Justice Amy Coney Barrett completely dismantled that argument.
Barrett, a Trump appointee, wrote the majority opinion. She was joined by Chief Justice John Roberts and the court's three liberals—Sonia Sotomayor, Elena Kagan, and Ketanji Brown Jackson.
Barrett pointed out that while the Constitution and federal statutes require voters to make their choice on Election Day, they say absolutely nothing about when state officials have to receive the physical piece of paper. As long as the voter drops their ballot in the mail on or before Election Day, Mississippi's five-day grace period is perfectly legal.
The majority made it clear that the Framers left this kind of operational power to the states, not the Supreme Court.
Alito's Warnings and the Conservative Split
The dissent, penned by Justice Samuel Alito and joined by Clarence Thomas, Neil Gorsuch, and Brett Kavanaugh, was blunt. Alito warned that the ruling opens a "Pandora's box" for state legislatures and risks breaking public trust in election outcomes.
Alito argued that an "election" isn't a multi-day window. By letting local officials collect and count ballots for five business days after the deadline, the dissenters believe the entire process gets dragged out past the federally mandated date.

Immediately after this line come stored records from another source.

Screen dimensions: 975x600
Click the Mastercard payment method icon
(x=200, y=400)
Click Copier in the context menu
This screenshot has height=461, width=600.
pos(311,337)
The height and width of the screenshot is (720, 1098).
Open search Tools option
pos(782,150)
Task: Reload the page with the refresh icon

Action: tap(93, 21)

What makes this fascinating is the fracturing of Trump's judicial legacy. Gorsuch and Kavanaugh stayed in Trump's camp, but Barrett broke away. It's a stark reminder that judicial originalism doesn't always align with partisan political strategies.
What This Means for Your Vote This November
If you live in one of the roughly 30 states that allow grace periods for postmarked mail, you can breathe a sigh of relief. You don't have to worry about your vote getting thrown out because of a slow postal truck.

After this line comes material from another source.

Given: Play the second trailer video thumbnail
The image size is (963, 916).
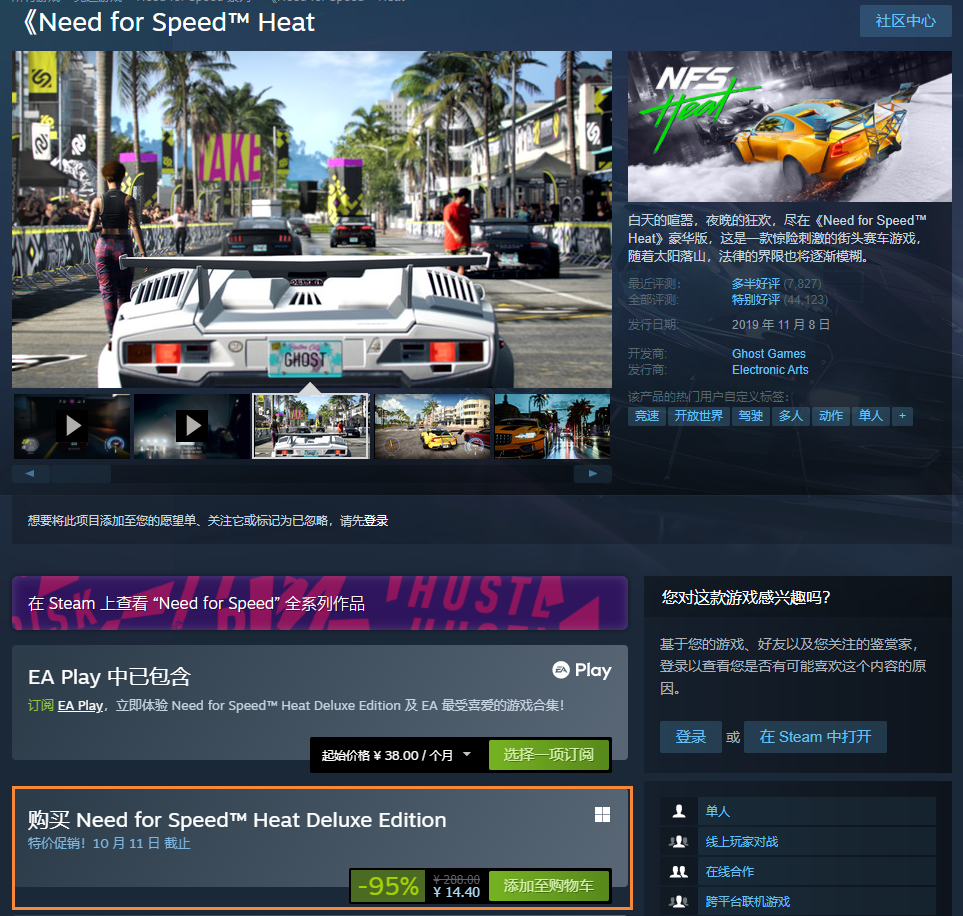Looking at the screenshot, I should click(192, 426).
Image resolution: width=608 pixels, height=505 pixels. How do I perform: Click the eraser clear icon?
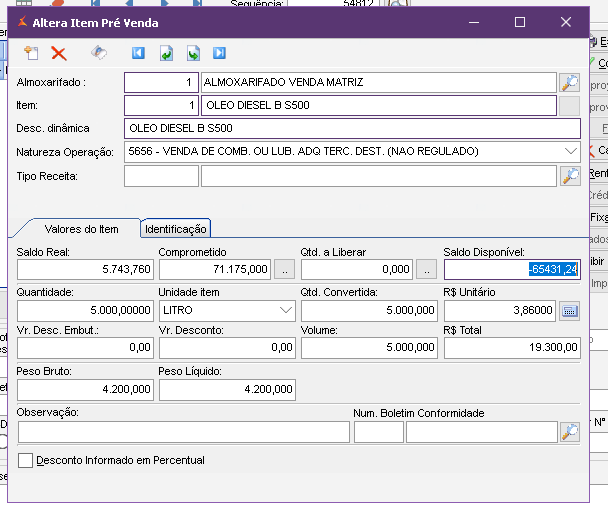pos(99,54)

Interestingly, Mississippi's law wasn't even a liberal creation. The state's Republican-controlled legislature passed it in 2020 with bipartisan support to protect older voters, people with disabilities, and residents living away from home.
Yet, the political fallout is already happening. Right after the decision dropped, Mississippi Republican Attorney General Lynn Fitch praised federalism but immediately urged her state's lawmakers to change the law anyway. She wants Mississippi to require all absentee ballots to arrive by Election Day, explicitly echoing Trump's calls to restrict the practice.
The Next Battlefield is Congress
With the courts refusing to bend, Trump is throwing all his weight behind the SAVE America Act. He wants a legislative overhaul that mandates a few specific things:
- Ending nearly all mail-in ballots nationwide.
- Requiring strict proof of citizenship (like a birth certificate or passport) to register to vote.
- Standardizing mandatory voter ID rules at every polling place.
Don't expect the mail-in ballot debate to die down anytime soon. The Supreme Court settled the legal question for the 2026 midterms, but the political war over how Americans cast their votes is only heating up.
If you plan to vote by mail this November, don't play chicken with the post office. Check your specific state rules early, get your ballot postmarked well before the deadline, and track it online through your local election portal to ensure it arrives safely.